Jeff Sessions Defends Anti-Muslim Extremist David Horowitz, Calling Him 'Brilliant'

On the first day of his attorney general confirmation hearing, Senator Jeff Sessions of Alabama vigorously defended his association with David Horowitz, the far-right extremist termed “the godfather of the modern anti-Muslim movement” by the Southern Poverty Law Center (SPLC).

Sen. Richard Blumenthal (D-Conn.) prodded Sessions, who was deemed too racist to serve as a federal judge under former President Ronald Reagan, about his ties to the anti-Muslim activist.

“In 2003, at an event called Restoration Weekend, you gave a speech praising a man named David Horowitz as ‘a man I admire,’” noted Blumenthal at the hearing. “David Horowitz has said, among other things, that ‘all the major Muslim organizations in America are connected to the Muslim Brotherhood’ and ‘80 percent of the mosques are filled with hate against Jews and Americans.’ He’s also made a number of statements against African Americans, as in ‘too many blacks are in prison because too many black commit crimes.’”

Sessions responded by stating that he is not embarrassed by his association with Horowitz and claimed that he is unaware of the comments referenced. “He’s a most brilliant individual and has a remarkable story,” Sessions said of Horowitz, adding: “I don’t believe David Horowitz is a racist or a person that would treat anyone improperly, at least to my knowledge.”

Sessions’ claim that he is unaware of Horowitz’s racist statements is questionable, given his long-term association with the individual and his extremist think tank, the Freedom Center.
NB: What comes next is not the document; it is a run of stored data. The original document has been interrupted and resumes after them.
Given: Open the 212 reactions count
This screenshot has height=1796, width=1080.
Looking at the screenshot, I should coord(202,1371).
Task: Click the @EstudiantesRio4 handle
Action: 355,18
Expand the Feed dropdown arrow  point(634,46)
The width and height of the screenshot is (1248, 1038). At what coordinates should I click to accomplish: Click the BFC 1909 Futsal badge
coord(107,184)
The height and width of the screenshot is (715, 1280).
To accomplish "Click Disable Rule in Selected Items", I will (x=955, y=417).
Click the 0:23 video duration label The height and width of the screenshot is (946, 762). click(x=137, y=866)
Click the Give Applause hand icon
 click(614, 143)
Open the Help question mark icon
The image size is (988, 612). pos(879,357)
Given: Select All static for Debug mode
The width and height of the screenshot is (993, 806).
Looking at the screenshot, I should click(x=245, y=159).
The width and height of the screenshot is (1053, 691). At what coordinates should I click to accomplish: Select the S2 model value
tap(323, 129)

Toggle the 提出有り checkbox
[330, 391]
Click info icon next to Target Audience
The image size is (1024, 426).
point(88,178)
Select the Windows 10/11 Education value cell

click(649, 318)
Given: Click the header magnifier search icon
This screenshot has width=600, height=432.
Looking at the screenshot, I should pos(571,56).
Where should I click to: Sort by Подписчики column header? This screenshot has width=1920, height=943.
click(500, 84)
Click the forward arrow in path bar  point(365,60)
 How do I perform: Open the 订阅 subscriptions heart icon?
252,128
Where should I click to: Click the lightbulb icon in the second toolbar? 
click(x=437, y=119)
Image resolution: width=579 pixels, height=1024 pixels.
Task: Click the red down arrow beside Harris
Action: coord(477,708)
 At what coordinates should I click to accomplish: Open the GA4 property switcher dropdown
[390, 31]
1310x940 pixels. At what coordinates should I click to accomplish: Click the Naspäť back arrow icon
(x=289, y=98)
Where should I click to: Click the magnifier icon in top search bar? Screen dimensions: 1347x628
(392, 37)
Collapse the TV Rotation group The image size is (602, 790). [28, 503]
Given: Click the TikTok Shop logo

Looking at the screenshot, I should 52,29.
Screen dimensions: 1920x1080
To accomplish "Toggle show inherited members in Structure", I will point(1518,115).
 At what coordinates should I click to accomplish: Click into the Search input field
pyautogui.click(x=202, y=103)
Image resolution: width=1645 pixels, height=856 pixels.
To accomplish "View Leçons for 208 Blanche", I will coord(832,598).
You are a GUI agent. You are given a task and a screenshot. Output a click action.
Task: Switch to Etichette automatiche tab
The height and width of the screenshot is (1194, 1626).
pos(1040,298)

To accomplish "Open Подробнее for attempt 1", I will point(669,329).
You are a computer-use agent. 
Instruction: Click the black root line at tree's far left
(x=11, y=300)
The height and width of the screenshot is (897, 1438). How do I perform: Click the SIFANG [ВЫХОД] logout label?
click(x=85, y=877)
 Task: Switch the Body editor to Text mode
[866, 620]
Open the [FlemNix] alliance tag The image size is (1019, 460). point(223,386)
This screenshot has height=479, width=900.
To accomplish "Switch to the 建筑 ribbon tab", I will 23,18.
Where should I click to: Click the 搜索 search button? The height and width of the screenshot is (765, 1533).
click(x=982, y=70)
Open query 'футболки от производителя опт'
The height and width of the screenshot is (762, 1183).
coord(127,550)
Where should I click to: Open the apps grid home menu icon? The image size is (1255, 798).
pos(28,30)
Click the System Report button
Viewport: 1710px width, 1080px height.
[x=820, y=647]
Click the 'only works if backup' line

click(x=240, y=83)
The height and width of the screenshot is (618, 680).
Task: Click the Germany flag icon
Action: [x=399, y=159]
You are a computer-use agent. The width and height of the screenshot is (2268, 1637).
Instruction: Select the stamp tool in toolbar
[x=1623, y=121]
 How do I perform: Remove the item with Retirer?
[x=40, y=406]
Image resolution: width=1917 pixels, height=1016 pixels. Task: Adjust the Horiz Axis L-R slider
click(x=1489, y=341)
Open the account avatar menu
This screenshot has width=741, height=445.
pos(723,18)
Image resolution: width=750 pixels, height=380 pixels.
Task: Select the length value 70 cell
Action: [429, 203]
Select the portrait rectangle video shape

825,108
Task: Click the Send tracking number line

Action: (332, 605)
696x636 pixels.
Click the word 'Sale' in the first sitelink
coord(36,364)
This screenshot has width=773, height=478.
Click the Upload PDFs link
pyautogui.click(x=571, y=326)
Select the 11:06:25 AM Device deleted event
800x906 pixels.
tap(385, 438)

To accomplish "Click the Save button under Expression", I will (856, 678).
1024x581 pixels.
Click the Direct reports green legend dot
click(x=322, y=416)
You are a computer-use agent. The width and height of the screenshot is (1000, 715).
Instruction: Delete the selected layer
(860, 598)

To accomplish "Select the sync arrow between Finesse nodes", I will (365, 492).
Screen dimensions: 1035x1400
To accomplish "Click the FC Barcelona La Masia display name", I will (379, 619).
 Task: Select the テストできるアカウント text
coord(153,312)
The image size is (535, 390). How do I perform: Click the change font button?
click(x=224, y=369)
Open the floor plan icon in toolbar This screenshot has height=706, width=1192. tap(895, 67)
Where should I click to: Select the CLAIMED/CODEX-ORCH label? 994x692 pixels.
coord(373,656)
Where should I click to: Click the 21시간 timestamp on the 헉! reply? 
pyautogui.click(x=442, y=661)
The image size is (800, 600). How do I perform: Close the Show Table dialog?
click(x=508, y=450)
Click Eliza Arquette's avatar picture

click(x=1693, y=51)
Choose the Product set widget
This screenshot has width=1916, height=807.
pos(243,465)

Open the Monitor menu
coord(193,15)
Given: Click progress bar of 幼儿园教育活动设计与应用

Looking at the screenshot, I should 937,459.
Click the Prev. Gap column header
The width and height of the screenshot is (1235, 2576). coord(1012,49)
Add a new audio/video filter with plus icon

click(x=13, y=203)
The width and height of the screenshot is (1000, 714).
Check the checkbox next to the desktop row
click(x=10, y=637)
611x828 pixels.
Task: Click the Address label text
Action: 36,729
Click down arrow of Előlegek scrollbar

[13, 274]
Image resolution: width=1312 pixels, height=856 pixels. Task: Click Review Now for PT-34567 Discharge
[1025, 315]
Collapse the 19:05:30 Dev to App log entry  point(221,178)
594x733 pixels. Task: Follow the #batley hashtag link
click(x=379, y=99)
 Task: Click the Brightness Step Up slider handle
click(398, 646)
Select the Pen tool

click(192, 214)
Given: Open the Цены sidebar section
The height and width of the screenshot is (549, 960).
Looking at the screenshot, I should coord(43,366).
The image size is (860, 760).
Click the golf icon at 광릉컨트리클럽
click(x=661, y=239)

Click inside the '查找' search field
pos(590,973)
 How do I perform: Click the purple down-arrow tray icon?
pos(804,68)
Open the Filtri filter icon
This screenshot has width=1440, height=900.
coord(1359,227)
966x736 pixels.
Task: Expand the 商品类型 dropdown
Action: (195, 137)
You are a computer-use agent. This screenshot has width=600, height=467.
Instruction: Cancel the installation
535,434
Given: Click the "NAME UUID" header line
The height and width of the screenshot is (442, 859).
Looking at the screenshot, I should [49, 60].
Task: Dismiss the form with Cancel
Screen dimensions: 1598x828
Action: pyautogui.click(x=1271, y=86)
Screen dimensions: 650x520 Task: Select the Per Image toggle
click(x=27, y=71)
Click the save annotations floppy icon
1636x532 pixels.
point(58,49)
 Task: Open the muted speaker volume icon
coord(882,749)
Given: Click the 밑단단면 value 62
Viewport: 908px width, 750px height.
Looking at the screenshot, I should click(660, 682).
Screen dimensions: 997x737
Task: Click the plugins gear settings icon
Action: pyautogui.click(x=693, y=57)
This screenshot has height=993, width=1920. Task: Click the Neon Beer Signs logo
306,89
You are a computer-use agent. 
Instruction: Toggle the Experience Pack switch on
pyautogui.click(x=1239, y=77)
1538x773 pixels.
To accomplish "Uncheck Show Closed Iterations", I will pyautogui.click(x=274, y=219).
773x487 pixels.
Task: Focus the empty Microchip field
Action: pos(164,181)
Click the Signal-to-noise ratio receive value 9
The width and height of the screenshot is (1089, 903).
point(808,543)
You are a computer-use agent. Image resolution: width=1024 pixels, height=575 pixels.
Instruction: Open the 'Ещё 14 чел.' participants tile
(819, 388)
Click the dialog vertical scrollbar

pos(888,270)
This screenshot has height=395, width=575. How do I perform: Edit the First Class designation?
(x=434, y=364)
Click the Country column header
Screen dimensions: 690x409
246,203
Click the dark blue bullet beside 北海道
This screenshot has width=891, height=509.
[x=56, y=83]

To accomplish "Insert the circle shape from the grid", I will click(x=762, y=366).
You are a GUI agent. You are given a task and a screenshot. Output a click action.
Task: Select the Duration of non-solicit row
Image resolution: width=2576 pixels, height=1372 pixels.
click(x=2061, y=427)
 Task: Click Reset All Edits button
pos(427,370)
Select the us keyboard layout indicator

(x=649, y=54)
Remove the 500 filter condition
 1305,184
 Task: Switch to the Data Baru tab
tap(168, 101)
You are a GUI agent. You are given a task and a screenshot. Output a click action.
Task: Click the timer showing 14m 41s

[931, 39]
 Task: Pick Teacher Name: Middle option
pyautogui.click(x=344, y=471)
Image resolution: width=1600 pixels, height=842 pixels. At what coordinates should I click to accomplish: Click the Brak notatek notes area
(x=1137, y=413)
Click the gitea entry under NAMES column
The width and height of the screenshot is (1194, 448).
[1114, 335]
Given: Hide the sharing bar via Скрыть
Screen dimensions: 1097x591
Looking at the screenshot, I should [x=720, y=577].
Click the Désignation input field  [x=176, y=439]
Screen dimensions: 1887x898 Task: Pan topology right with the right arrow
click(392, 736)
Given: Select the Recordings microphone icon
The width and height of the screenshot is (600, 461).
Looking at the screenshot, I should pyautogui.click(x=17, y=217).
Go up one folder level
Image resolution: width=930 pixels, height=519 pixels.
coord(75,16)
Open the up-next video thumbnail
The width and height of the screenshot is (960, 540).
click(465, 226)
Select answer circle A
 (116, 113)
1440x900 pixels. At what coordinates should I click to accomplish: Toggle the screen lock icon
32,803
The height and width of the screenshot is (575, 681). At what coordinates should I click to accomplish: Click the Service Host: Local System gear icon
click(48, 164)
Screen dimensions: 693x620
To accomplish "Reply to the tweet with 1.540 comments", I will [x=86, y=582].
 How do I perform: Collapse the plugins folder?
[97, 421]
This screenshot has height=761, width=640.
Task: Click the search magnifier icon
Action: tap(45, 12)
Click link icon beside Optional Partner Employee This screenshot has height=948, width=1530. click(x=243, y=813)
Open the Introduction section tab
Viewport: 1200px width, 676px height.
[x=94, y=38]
Sessions participated in Freedom Center events in 2014, 2013, 2010, 2008 and 2003. As the keynote speaker for the Freedom Center’s 2013 West Coast retreat, Sessions personally thanked Horowitz for his "profound contribution to the conservative movement.”

During his confirmation hearing, Sessions praised Horowitz’s “brilliant book,” Radical Son, for outlining his “transformation, having grown up in a, as he describes it, communist family.” Sessions added, “It was a really powerful and moving story of how he moved from the unprincipled, totalitarian radical left to a more traditional American person.”

This statement is in line with Sessions’ longstanding track record of employing red-baiting language to demonize progressive and left social movements. As far back as 1986, Former Justice Department civil rights lawyer J. Gerald Hebert testified to the Senate Judiciary Committee that Sessions had called the NAACP and ACLU “un-American” and “communist-inspired.”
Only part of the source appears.